About this exercise
Which lines run from the one containing "Where should I" through the last line of the records? Copy them exactly, leaving pictures out.

Saved entries

--------

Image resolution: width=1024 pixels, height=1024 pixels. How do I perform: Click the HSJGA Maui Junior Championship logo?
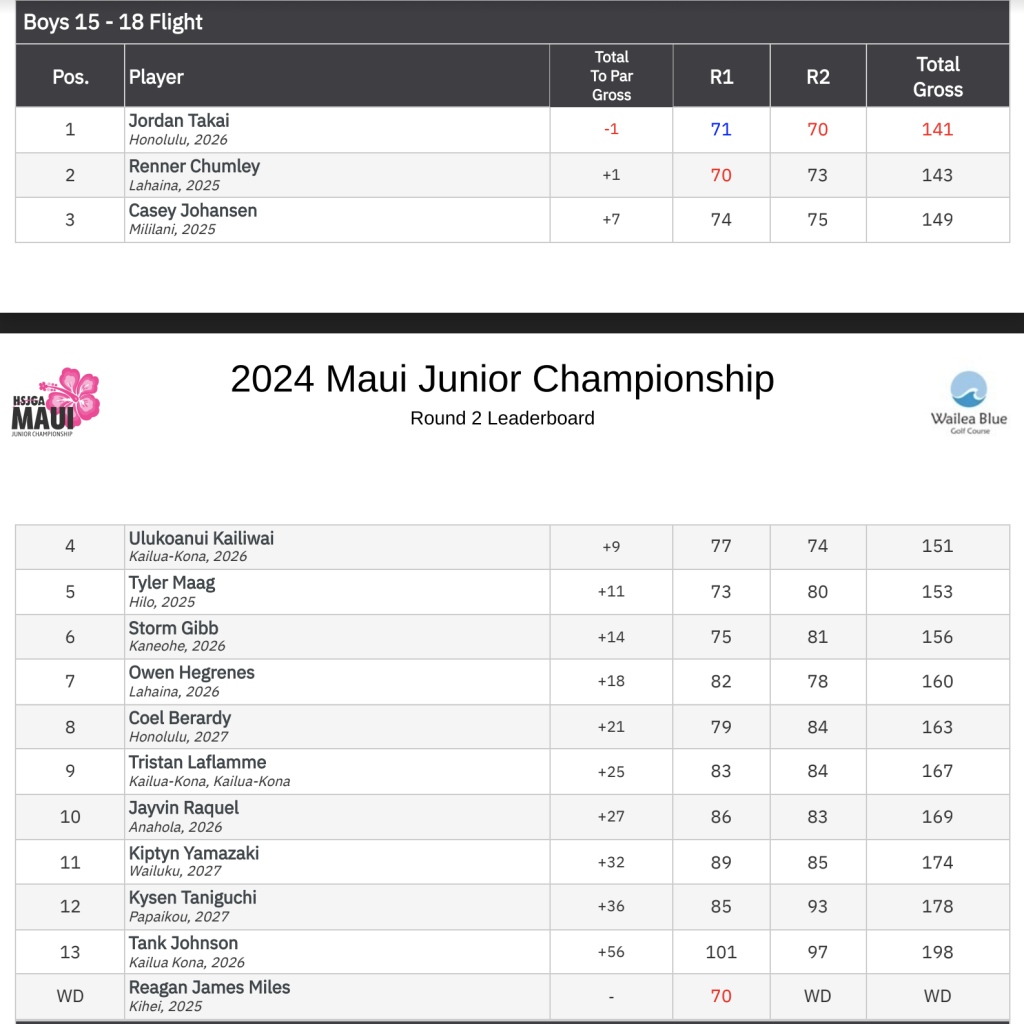[x=56, y=401]
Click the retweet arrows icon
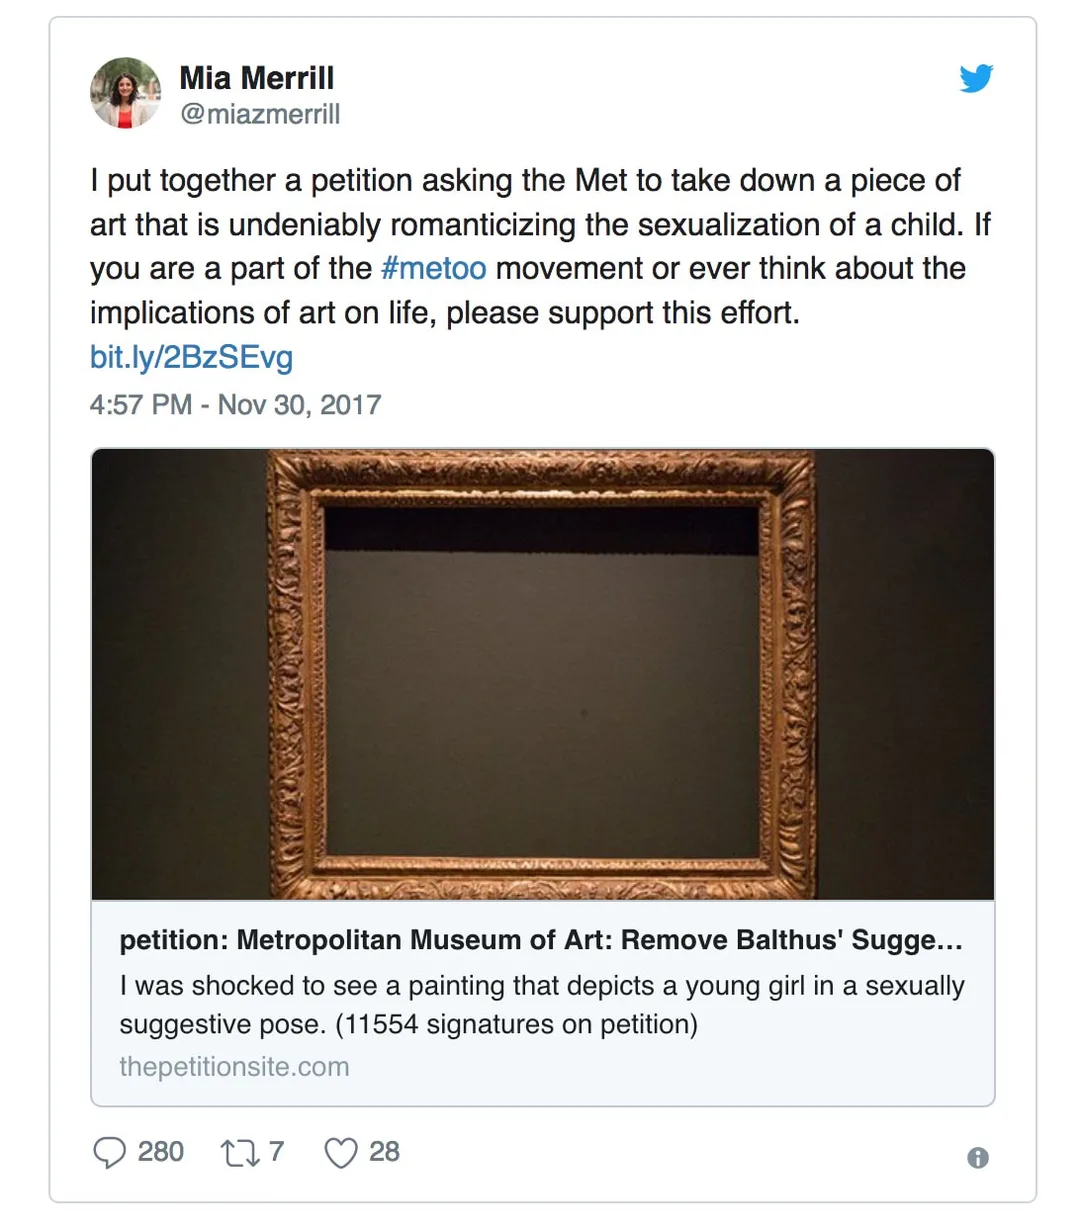 point(240,1153)
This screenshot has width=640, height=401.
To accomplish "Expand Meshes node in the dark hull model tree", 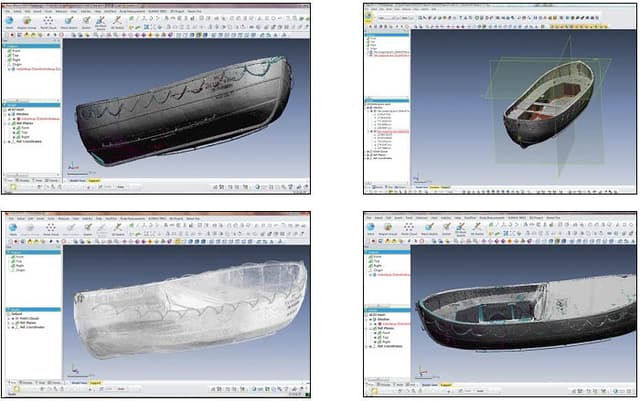I will click(8, 112).
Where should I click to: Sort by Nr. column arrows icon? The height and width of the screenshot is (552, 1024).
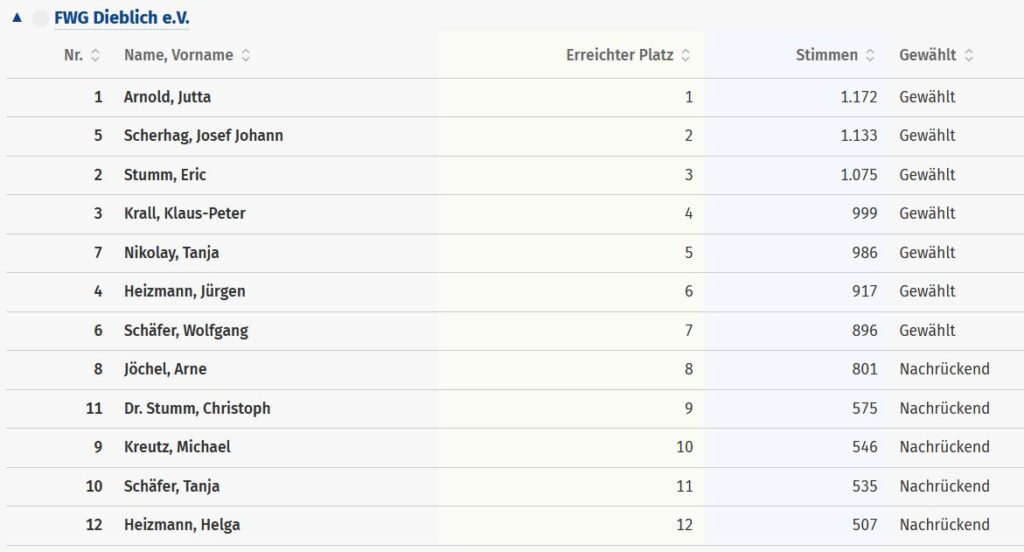[x=95, y=56]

--------

Exercise output
Where should I click to: Sort by Nr. column arrows icon? The height and width of the screenshot is (552, 1024).
[x=95, y=56]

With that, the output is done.